Thursday, February 10, 2005

LOW LOW BOND RATES--STAGFLATION AHEAD?

Joachim Fels of Morgan Stanley writes that low bond rates are here because of excess liquidity. As I have pointed out, Greenspan and company were afraid of deflation just a year or more ago. The FED pumped money into the banking system and helped the US avoid a major recession. President Bush helped by spending money like a rich kid in a candy store.

Mr. Fels reports that Central Banks around the world have participated and many have offered banks money at zero real interest rates. He notes that for many years, monetary aggregates have grown faster than GDP.

The result has been that asset prices (stocks, bonds, real estate, gold and oil to name a few) have been driven up and long interest rates have been driven down. He also notes that low rates have increased the net present value of pension funds and insurance liabilities. Federal regulations require insurance companies to "cover their bets" which means the demand for long-duration bonds has been steep. (An executive friend who is considering retirement just increased his payout by a very large amount as a result of the large decline in long rates.)

Finally, Mr. Fels notes that corporations have had plenty of cash with little reason to issue new long paper. (It is interesting how many merger deals are being done as stock swaps.)

Mr. Fels concludes that stagflation must be next. He sees slowing economic growth and higher inflation. After the blow off in bonds, he sees a steeper yield curve.

The low, low bond yields are not confined to the US. We now live in a "global economy". Warren Buffet is correct that in the short run, markets are like voting machines and in the long run they are like weighing machines. In this context, I believe it is true that the long-bond rally has reached a speculative blow-off phase. It has probably over-shot the mean. However, I believe it started moving in that direction based on fundamentals. Those fundamentals being that the world was experiencing slowing economic growth and low inflation expectations.

The combination of GDP and PCE deflator may be only 4% this quarter but today's trade numbers and employment numbers indicate that growth is picking up. The dollar has firmed for the past few weeks, again indicating that US growth may be stronger than expected. (Today's move is in the other direction.)

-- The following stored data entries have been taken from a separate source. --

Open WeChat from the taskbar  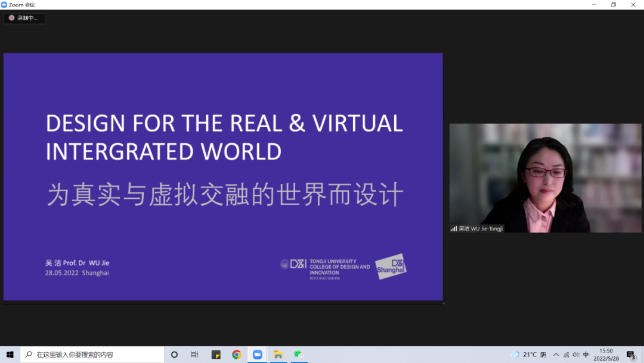(x=298, y=355)
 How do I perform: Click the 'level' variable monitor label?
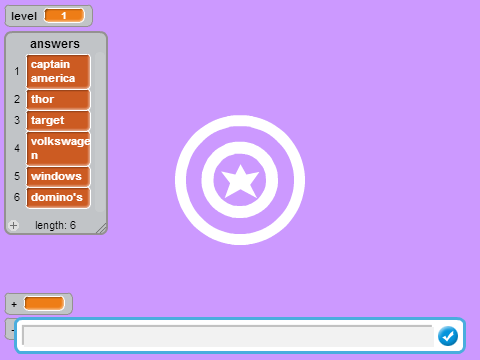24,16
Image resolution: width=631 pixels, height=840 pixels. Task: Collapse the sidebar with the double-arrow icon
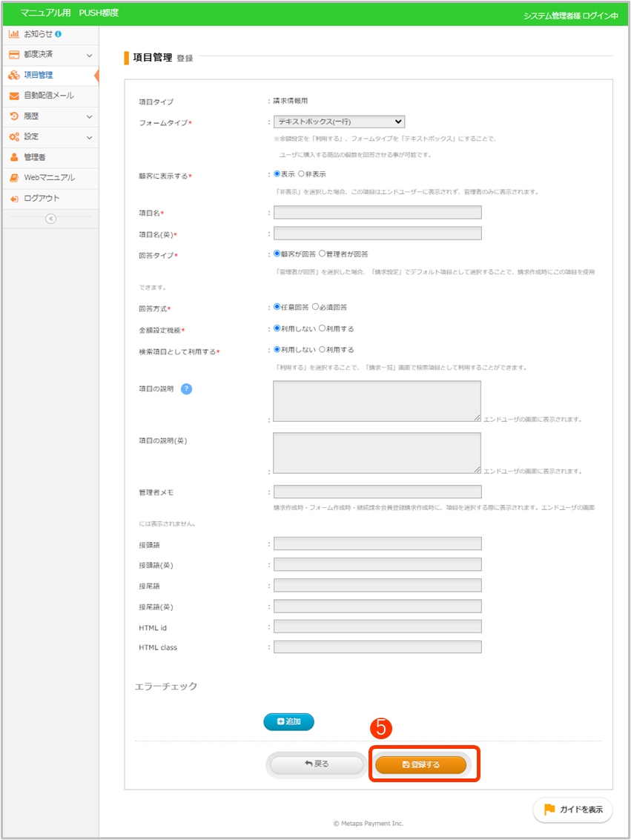coord(50,218)
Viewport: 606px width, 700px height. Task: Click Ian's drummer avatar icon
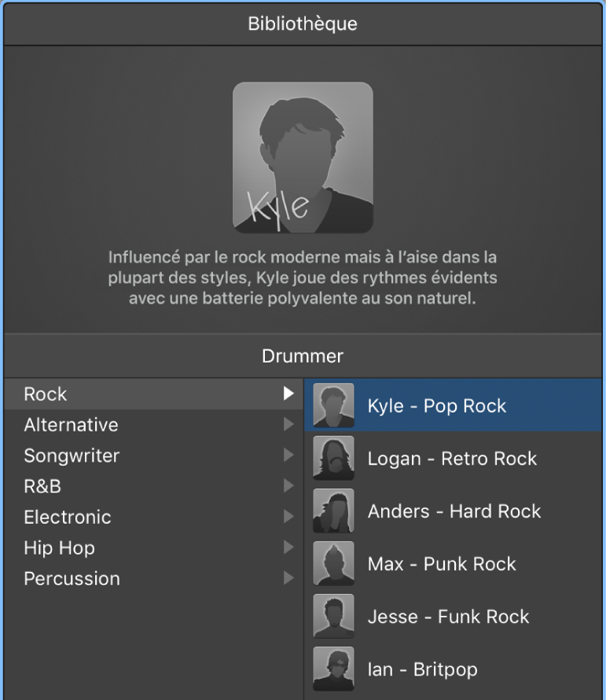pyautogui.click(x=333, y=669)
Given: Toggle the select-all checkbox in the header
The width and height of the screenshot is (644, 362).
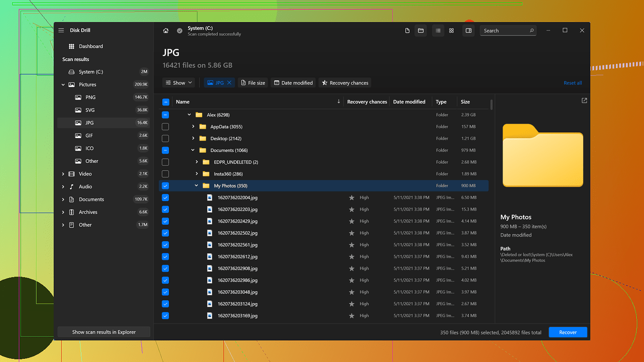Looking at the screenshot, I should (x=166, y=102).
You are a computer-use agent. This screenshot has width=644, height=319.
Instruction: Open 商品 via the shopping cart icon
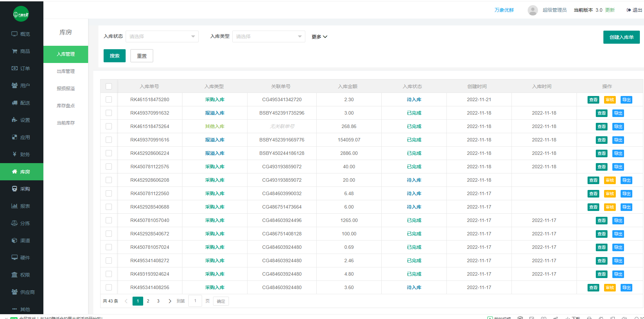[14, 51]
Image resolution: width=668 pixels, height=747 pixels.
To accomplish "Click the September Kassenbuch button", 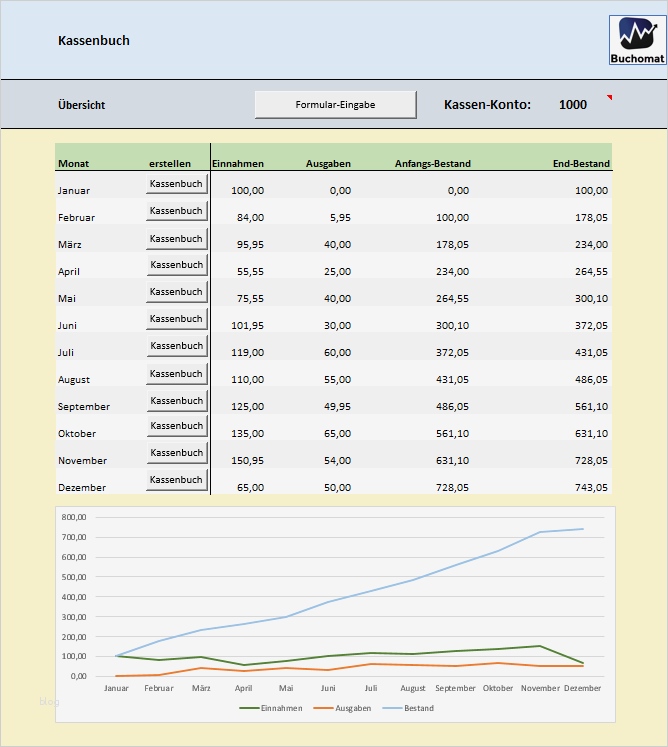I will pos(176,401).
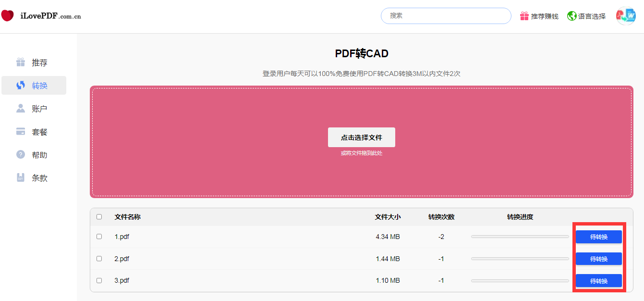This screenshot has height=301, width=644.
Task: Click the 条款 save-disk icon in sidebar
Action: coord(20,177)
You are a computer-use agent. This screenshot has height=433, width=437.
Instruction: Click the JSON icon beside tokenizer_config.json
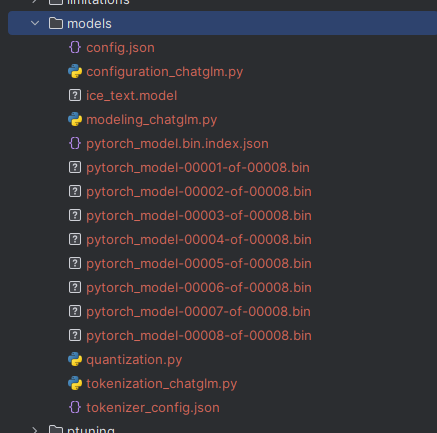[x=75, y=407]
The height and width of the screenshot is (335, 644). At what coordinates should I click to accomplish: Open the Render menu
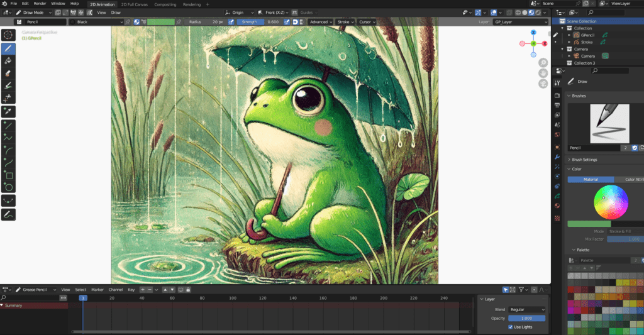(40, 4)
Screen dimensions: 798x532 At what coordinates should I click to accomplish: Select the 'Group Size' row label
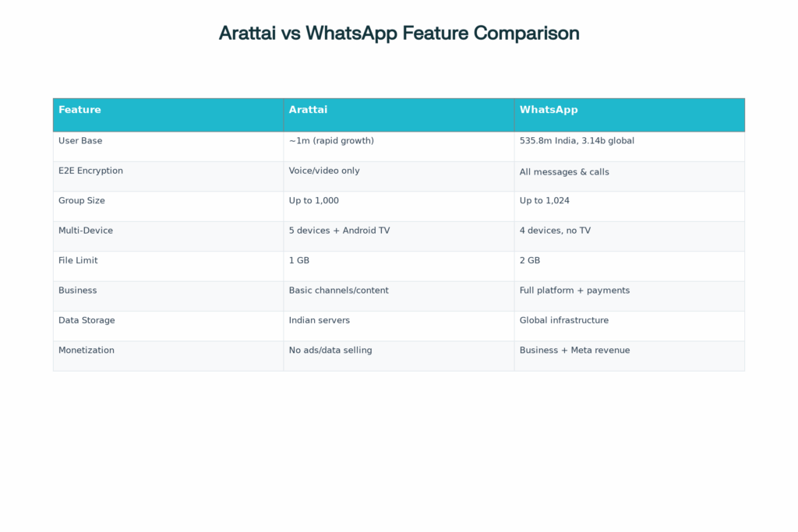click(x=82, y=201)
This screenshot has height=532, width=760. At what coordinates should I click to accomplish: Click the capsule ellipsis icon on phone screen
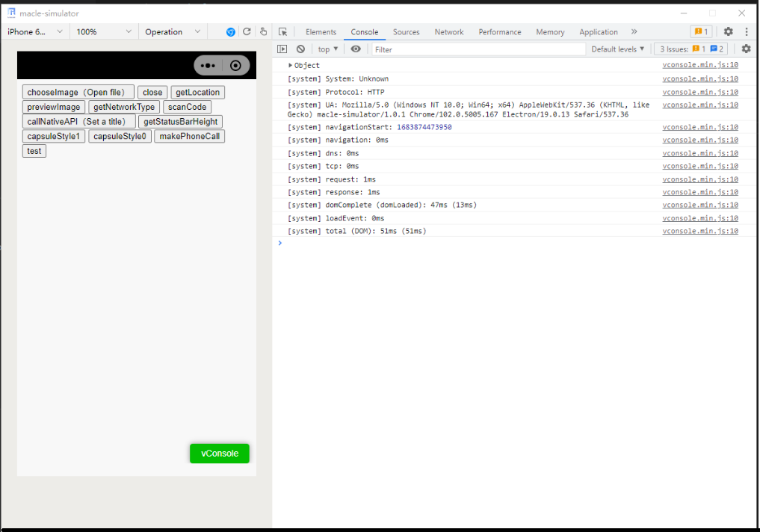pyautogui.click(x=208, y=65)
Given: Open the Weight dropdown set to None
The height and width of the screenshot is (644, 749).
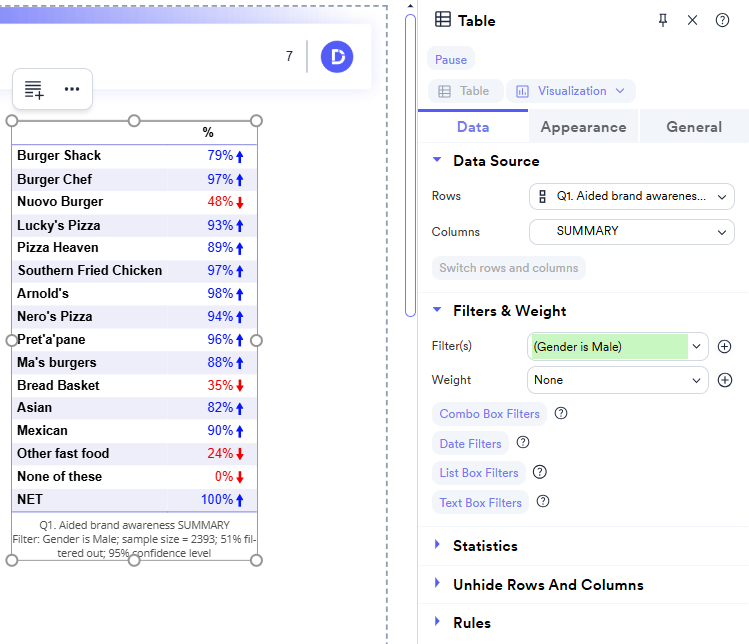Looking at the screenshot, I should click(x=617, y=380).
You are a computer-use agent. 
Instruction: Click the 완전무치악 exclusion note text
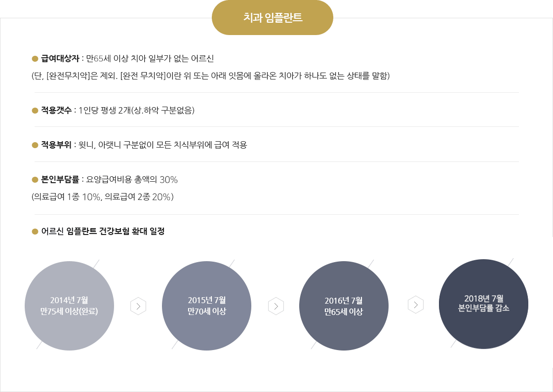pyautogui.click(x=210, y=76)

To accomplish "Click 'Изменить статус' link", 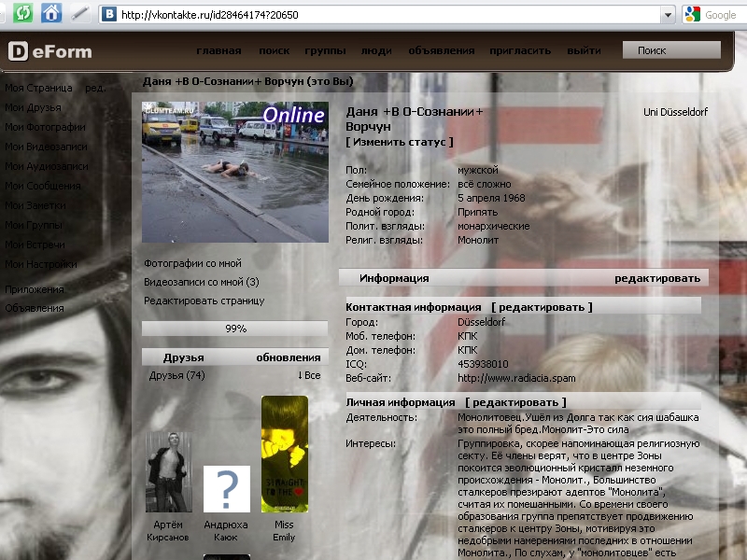I will pos(399,142).
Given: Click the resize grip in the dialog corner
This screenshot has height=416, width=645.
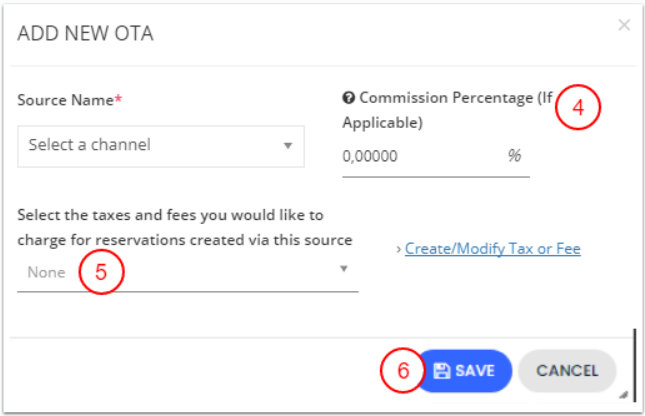Looking at the screenshot, I should pyautogui.click(x=623, y=395).
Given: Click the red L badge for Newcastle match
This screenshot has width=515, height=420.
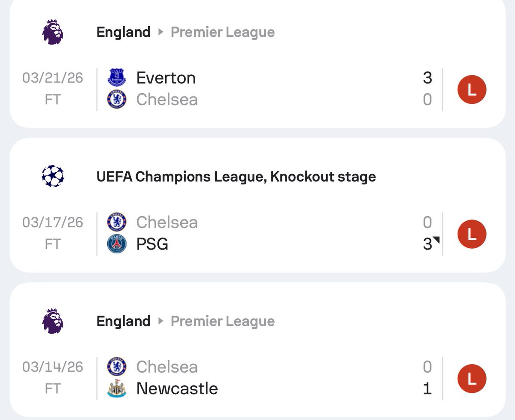Looking at the screenshot, I should point(472,379).

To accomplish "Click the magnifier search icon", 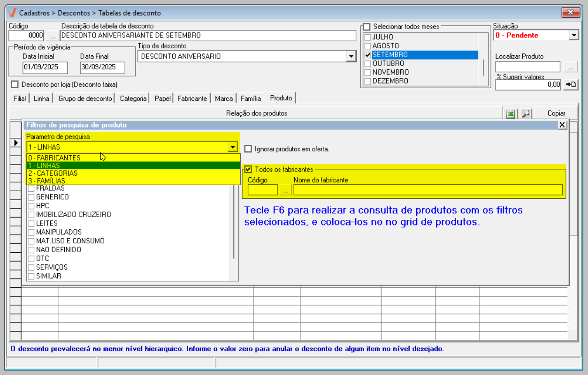I will pyautogui.click(x=526, y=113).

The current situation is not unlike what happed 10 years ago. The economy made a slow but nice recovery after the 1990 recession and then slowed in late 1994 and early 1995. Long yields came down in 1995 and the expansion phase was in full swing for the next four years. Long rates did not have as far to fall this time but have made an equally impressive rally. The yield curve steepened during 1996 but then flattened again for the duration of the expansion.

1995 was a very good year for stocks. It is true that the great run was set up by high short rates and therefore a weak market in 1994. This time we start with lower short rates and the risk that the FED will tighten more. The economy and stocks will do well even with one, two or three more increases in short rates.

With so many loans now tied to short rates, Greenspan has been practicing Chinese water torture on debt holders. Fuel price increases and short rate increases are biting now. So yes, GDP and inflation are slowing. The FED is aware and has little reason to tighten much more. The first hint that the FED will hold steady will be the hint to the stock market to lead us out of this slow economy. (I know, the most recent numbers show strong growth in the GNP, but the numbers are old.)

LOW BOND RATES AND A SLOWING ECONOMY AHEAD WILL LEAD TO THE NEXT LEG OF THE BULL MARKET!